Собрание сочинений в шести томах. Т. 2: Рим / После Рима - стр. 22
В поэтическом языке утверждается новое слово для обозначения поэта: vates, «вещатель», «пророк». У него своеобразная история23. Оно притязало быть синонимом слова poeta c древнейших времен; но Энний, утверждая в Риме «цивилизованную» поэзию по греческому образцу, решительно отверг его: vates для него – первобытные колдуны («Анналы», фр. 232) и шарлатанствующие гадатели («Теламон», фр. 272); у Лукреция оно сохраняет отрицательный оттенок, в эклогах Вергилия и эподах Горация впервые освобождается от него (в частности, в программной концовке 16‐го эпода: vate me), в одах Горация становится господствующим самоназванием; а затем наступает семантическая инфляция – Овидий уже употребляет это слово без разбора и по высоким, и по низким поводам. Не исключено, что реабилитации понятия vates способствовала пропаганда культа Аполлона, покровителя Августа, и открытие его палатинского храма в 28 году. Так на смену поэту – скромному служителю театральной толпы или собственного патрона, на смену поэту – досужему любителю, сочиняющему для собственного удовольствия, является поэт в новом образе – вдохновенного пророка, посредника между обществом и божеством.

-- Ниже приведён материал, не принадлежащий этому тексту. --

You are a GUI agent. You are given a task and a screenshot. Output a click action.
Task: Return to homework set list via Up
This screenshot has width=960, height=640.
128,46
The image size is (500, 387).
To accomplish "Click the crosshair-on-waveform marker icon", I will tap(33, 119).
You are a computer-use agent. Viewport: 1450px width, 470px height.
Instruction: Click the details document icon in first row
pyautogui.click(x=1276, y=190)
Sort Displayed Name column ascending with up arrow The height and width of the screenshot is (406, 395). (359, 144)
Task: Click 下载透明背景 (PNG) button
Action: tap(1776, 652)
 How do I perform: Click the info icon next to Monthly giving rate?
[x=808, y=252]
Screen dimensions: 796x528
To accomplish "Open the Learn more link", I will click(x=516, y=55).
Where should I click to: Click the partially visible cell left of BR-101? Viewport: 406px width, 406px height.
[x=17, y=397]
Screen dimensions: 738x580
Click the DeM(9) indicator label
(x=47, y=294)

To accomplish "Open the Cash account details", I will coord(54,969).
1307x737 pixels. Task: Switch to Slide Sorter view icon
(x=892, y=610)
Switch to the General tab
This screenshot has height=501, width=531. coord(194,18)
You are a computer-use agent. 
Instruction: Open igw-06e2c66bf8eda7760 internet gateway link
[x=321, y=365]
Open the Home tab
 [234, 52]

Но этот образ не безоговорочен. В той же «Поэтике» Горация тот же отрывок о божественной цивилизующей миссии поэта, потомка Орфея, имеет неожиданное продолжение. Ставится вопрос, что важнее для поэта – дарование или наука, ingenium или ars; естественно, ожидается ответ: «дарование, вдохновение» (еще Цицерон, говоря об импровизаторе Архии, со вкусом восхвалял поэта именно как носителя божественного духа); но нет, ответ дается компромиссный, в традициях школьной эклектики: «ни усердие без природных данных, ни дарование без искусства ничего не дают» (408–411; это подготовлено таким же компромиссом и в другом вопросе, «пользой или наслаждением служит поэзия обществу? – и пользой, и наслаждением: пользой старшим, развлечением молодым», 333–346). А затем следует предостережение против крайностей, и вот это предостережение вдруг оказывается очень односторонним: об опасностях педантского увлечения наукой ни слова, а об опасностях увлечения вдохновением – целая картина, карикатурный образ безумного поэта, служащий незабываемой концовкой «Поэтики» (453–476; ср. 295–300). Причину этого называет сам Гораций, и причина эта – социального характера: когда поэзией занимаются люди знатные, богатые и досужие, то им лень тратить силы на серьезное изучение этого дела и в то же время очень легко окружить себя льстецами-клиентами, готовыми восторгаться каждым их словом (366–384, 419–437). В послании к Августу (102–117) Гораций заглядывает в социальные причины этих культурных явлений еще глубже: некогда римское общество было поглощено хозяйственными делами, negotium’ом, а теперь, когда заботу о державе принял Август (1–4), у всех явился досуг, otium, и на этом досуге народ бросился сочинять стихи: «все мы, учен, не учен, безразлично, кропаем поэмы» (117). Длинный перечень неведомых нам поэтов, приятелей Овидия («Письма с Понта», IV, 16), может быть иллюстрацией к этим словам старшего поэта. Образ поэта начинает раздваиваться: духовно он пророк (или притязает быть таковым), а в быту он может оказаться посмешищем.